Troubleshooting High CPU Issues in SQL Server (Part 1)

By Pinal Dave on December 4, 2014


Performance troubleshooting is one of the unique challenges every developer and DBA has to face. One of the major complaints about performance troubleshooting is utilization of resources. Few organizations resort to putting muscle power to scale up the system without analyzing the root cause of the performance problem. For example, a typical scenario might involve a SQL Server instance with memory that is running continuously slow; frequently, the DBA responds to this by recommending that the RAM on the server be increased. Because the root cause of the memory issues is never fully investigated, this process is likely to repeat itself regularly over time. On the contrary, if the CPU is consistently running at a 70-80%, it isn’t always easy to increase the CPU instantaneously (provided we are on a physical machine).

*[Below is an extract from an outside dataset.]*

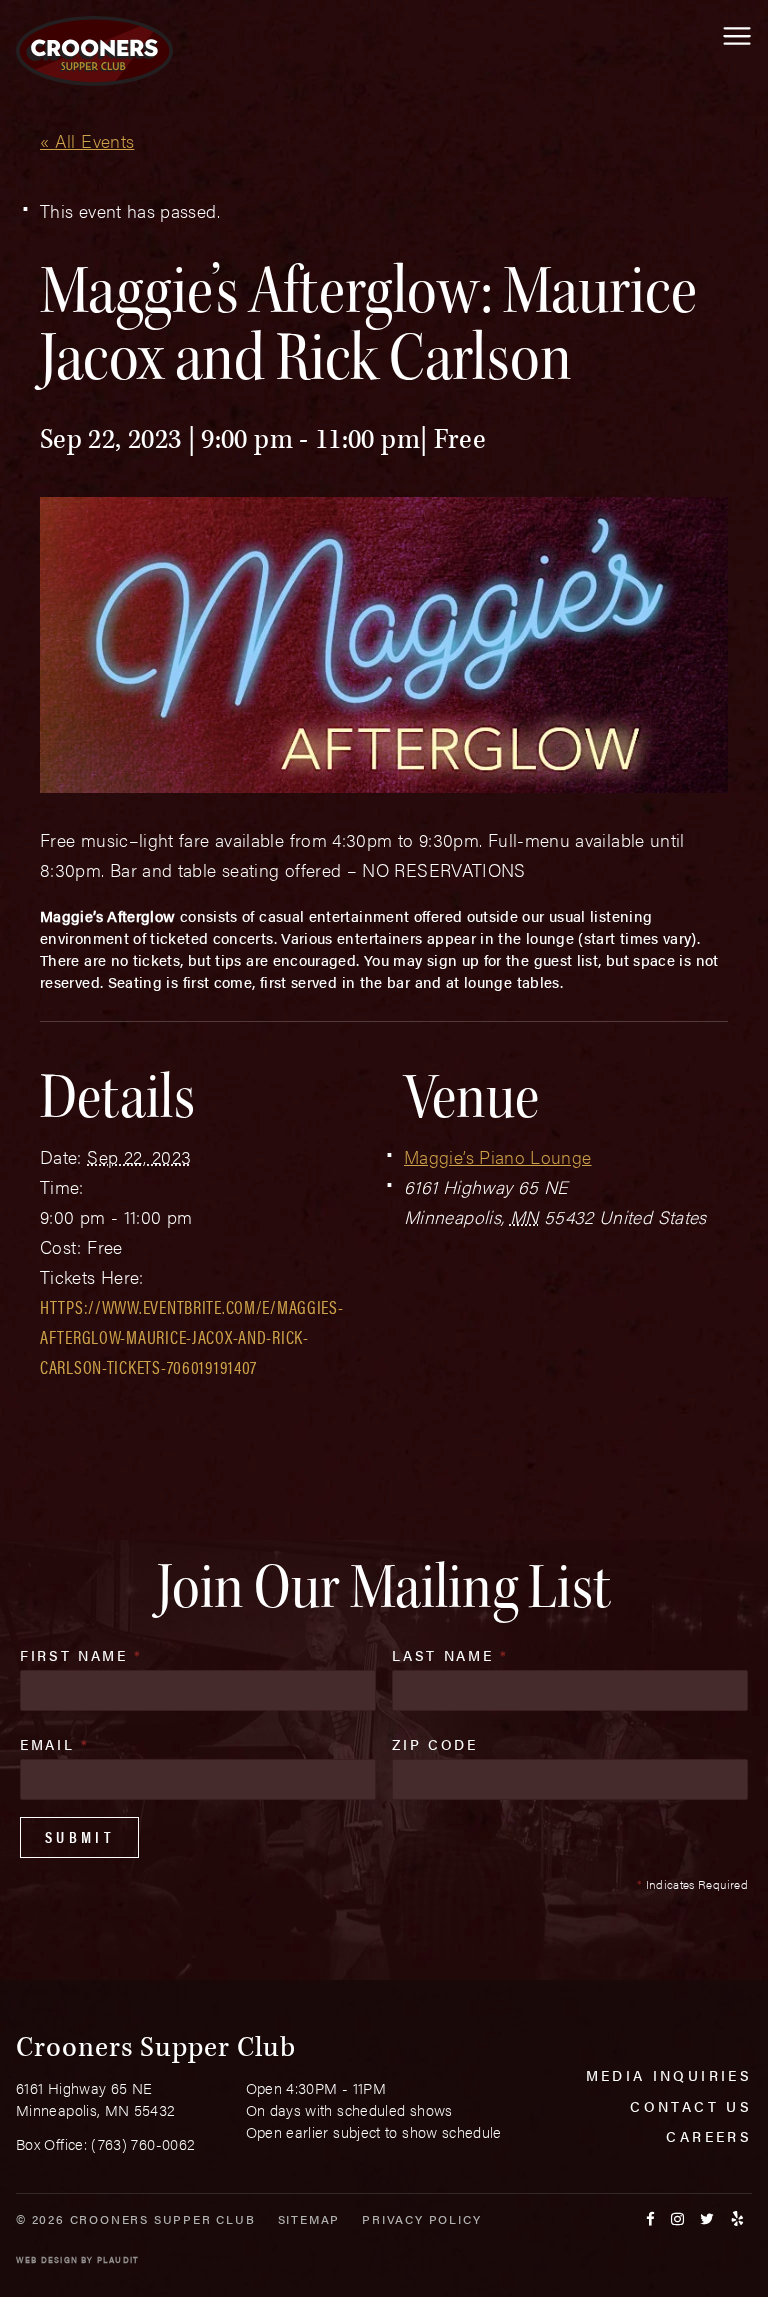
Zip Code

Whenever there is a high CPU issue reported on SQL Server machine, we should first determine whether the issue was caused by SQL Server or some process outside of SQL. Essentially, it’s necessary to narrow down the high CPU problem to the lowest possible level–the component which is causing high CPU.

Exploring ring buffers to get historical data

Since SQL Server keeps historical data about CPU usage in ring buffers, we can query and find the history available on the system at any point in time. The example below is taken from Performance Dashboard reports query:

DECLARE @ms_ticks_now BIGINT

SELECT @ms_ticks_now = ms_ticks
FROM sys.dm_os_sys_info;

SELECT TOP 15 record_id
	,dateadd(ms, - 1 * (@ms_ticks_now - [timestamp]), GetDate()) AS EventTime
	,SQLProcessUtilization
	,SystemIdle
	,100 - SystemIdle - SQLProcessUtilization AS OtherProcessUtilization
FROM (
	SELECT record.value('(./Record/@id)[1]', 'int') AS record_id
		,record.value('(./Record/SchedulerMonitorEvent/SystemHealth/SystemIdle)[1]', 'int') AS SystemIdle
		,record.value('(./Record/SchedulerMonitorEvent/SystemHealth/ProcessUtilization)[1]', 'int') AS SQLProcessUtilization
		,TIMESTAMP
	FROM (
		SELECT TIMESTAMP
			,convert(XML, record) AS record
		FROM sys.dm_os_ring_buffers
		WHERE ring_buffer_type = N'RING_BUFFER_SCHEDULER_MONITOR'
			AND record LIKE '%<SystemHealth>%'
		) AS x
	) AS y
ORDER BY record_id DESC

 

The query above shows 15 minutes worth of data. We can change top 15 in the query if we want to get more details.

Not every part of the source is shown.